Tip: No need to add any extra ingredients here, even though Coach Bob suggested that Mom be “adventurous” and “try new things.” Doesn’t he get it? A banana is not a part of the family.
5. Cut the sandwich in half, the same way your alone time with Mom was cut when Coach Bob moved in. Cut in half, like the amount of space you had to give up in the spare room to fit Coach Bob’s bowflex instead of your drum set. Coach Bob would say that sometimes you have to just “take one for the team, champ” but you’re a big boy now, and these are your directions, not his.

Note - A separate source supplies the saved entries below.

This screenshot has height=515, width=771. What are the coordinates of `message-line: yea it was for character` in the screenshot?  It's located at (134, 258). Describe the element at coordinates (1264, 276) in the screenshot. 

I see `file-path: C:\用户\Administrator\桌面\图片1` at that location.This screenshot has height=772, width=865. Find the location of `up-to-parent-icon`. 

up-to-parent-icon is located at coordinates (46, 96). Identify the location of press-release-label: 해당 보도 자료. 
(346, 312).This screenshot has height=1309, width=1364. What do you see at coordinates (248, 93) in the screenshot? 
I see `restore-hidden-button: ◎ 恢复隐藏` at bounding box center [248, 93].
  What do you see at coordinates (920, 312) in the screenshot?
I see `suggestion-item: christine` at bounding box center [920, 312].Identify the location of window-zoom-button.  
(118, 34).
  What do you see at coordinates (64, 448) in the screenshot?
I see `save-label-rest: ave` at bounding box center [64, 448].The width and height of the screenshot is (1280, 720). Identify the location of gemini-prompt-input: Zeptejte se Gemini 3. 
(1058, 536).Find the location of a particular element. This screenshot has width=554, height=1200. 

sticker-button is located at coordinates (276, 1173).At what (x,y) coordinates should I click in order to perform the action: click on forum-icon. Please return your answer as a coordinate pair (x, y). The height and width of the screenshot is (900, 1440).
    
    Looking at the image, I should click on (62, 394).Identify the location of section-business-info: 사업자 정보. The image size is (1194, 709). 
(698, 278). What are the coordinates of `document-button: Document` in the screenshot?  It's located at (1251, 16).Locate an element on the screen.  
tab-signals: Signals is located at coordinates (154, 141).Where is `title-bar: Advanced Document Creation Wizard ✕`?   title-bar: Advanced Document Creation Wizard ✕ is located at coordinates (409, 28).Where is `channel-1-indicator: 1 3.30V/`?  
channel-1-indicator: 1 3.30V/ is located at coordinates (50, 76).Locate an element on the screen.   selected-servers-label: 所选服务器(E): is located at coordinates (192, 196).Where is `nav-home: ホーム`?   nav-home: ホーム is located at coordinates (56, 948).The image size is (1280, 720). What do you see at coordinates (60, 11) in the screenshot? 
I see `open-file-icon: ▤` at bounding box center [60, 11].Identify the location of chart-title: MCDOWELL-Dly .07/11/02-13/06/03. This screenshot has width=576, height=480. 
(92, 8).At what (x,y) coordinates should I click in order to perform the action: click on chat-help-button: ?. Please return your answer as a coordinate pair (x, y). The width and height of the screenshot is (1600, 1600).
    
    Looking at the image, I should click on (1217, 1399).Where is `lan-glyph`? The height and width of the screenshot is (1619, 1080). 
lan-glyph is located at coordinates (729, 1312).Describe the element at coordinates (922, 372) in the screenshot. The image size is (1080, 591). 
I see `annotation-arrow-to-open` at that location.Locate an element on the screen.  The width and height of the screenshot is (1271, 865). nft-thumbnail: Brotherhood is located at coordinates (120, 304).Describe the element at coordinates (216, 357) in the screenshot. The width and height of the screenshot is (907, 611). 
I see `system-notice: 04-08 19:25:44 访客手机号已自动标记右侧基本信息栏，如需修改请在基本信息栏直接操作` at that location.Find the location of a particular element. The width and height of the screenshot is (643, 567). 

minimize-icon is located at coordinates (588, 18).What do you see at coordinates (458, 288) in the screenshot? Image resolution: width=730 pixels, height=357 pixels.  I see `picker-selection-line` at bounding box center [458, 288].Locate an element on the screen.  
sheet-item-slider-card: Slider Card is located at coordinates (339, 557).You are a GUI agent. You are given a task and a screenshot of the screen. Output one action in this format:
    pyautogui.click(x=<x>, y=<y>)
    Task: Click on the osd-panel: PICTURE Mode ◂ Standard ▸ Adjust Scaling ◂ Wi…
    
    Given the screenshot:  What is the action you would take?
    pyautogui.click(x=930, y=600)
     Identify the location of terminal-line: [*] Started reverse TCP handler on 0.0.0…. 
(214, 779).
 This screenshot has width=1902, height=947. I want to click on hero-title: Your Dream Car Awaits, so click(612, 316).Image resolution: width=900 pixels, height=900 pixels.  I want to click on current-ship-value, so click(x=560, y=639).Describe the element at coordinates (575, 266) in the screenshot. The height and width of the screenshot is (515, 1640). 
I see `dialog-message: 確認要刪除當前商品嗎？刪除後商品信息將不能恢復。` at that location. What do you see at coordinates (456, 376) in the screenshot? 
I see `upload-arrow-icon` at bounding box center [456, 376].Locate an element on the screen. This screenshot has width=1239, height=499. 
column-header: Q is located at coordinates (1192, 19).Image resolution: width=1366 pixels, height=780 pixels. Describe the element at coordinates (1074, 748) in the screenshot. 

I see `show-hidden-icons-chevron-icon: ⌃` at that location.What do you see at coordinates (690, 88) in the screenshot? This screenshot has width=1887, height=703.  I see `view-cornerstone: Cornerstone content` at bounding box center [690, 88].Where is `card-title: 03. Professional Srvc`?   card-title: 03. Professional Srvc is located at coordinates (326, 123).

6. Wrap the sandwich in crinkly wax paper to trap the signature smell and feel. Later on, you can unwrap it gleefully and pretend it’s one of the sandwiches Mom made special, just for you, and that she did not make a second one for Coach Bob as he sat on the couch re-watching VHS tapes from his “golden years” on the Treemont Community College baseball team.
Recipe yields one peanut butter and jelly sandwich, just like the ones Mom used to make before your step brother Stephen with the “peanut allergy” moved in. Eat while imagining that Stephen never ruined your family picnics with his “peanut allergy,” and that you still have your drumset. Even though now it’s probably too late to go to music school, you never know.
Tip: Buy the family size jars of peanut butter and jelly so you can make a whole loaf of sandwiches at once, and then put them back in the plastic sleeve. That way, if your real dad ever comes back to play catch, like he promised he would that day he dropped you off at baseball practice, you’ll be ready with Mom’s sandwiches.
Taking the form of a recipe, our translation of the PB&J is more literal than most. But it comes with layers of satire and pastiche. Our recipe-story was inspired by the idea that a PB&J is an iconic symbol of childhood in America, and for some people, is inextricably associated with nostalgia, family, and a “simpler” time in life. We invented a character who takes his love for PB&J too far – he’s unable to separate sandwich tips from his other childhood memories. This piece also explores recipe-writing as a form of storytelling, because when the food-related steps are simple, what exactly is the story being told? Our translation used the PB&J as a gateway into childhood, and turned into a profile of a man who is stuck in the sticky peanut buttery past. Sweet turns bitter, and the result is darker, more real, and, hopefully, much funnier than the way PB&J is normally portrayed in popular culture.